Earlier this month, I published an NRO piece based on my observations from time spent in Russia, which highlighted some Russians’ xenophobic sympathies. I stand by what I wrote, but I acknowledge that my piece could seem biased and overgeneralized – if the implicit context is ignored. It wasn’t meant to be an exhaustive analysis, but a list of observations of mine that formed a distinct pattern. My Russian acquaintances’ frequent insistence on discussing politics left an unmistakable impression of a resentful culture. Anti-Americanism may be nearly universal, but Russia’s former superpower status makes the kind revealed in my conversations there especially acute.
Did I ignore the positive aspects of Russian culture? I have been at the receiving end of Russian generosity countless times. Many people I met there lent or even gave me small amounts of money when I had problems with my card. The only thing more dependable than a Russian’s appetite is a Russian’s eagerness to share his table with a friend, or even a new acquaintance. None of this, however, is newsworthy. It has no relation to the looming impact of demographics and ethnic tensions on Russian politics in coming decades.

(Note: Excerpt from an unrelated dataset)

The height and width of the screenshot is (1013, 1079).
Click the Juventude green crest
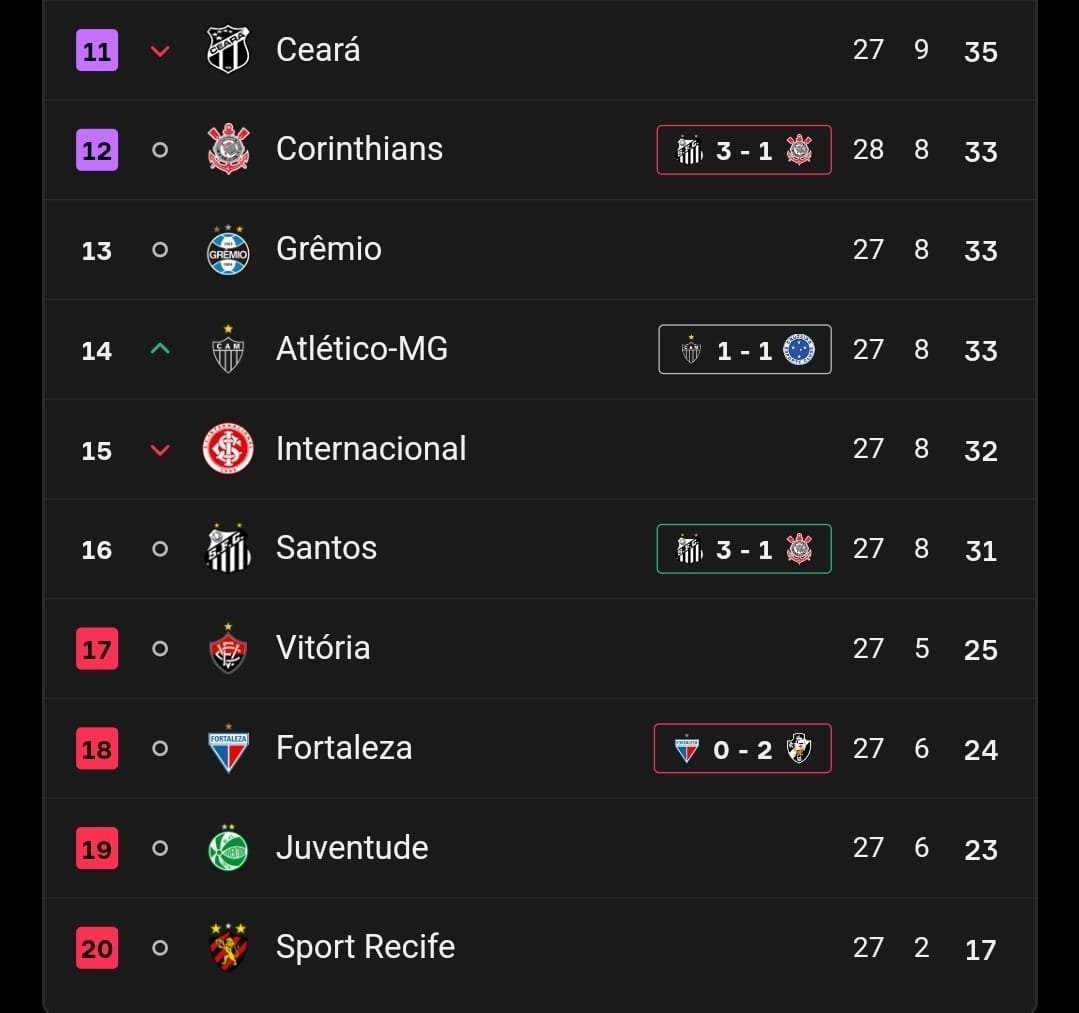tap(228, 848)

It seems obvious that criticism of a society’s prevailing social attitudes is not tantamount to an indictment of every aspect of the culture.
When I denounced the cult of the Great Patriotic War and its eternal, insidious influence on Russian politics, I didn’t want to demean the heroism of the Soviet soldier in World War II, or to minimize Nazi atrocities against the Soviet people. But Nazi Germany’s invasion of the Soviet Union has served to morally launder Stalinism. Russians rightly take pride in their victory, and honor those who made the ultimate sacrifice, but celebrating victory has overshadowed the contemporaneous and equally destructive scourge of Stalinism (and the inhumane manner in which they conducted their invasion of Germany). There is even a dangerous myth on the left that collectivization and penal labor helped save the Soviet Union. The war’s legacy has served the interests of the Russian state — even up to today, with the Russian dismissal of the Ukrainian opposition as a fascist movement. When I wrote of “inhumane, gruesome pride” in Soviet casualties, I was thinking of the all-too-common belief that Jews were not Hitler’s greatest victims simply because fewer of them perished compared to Russians. Competing in death tolls is a gross pastime.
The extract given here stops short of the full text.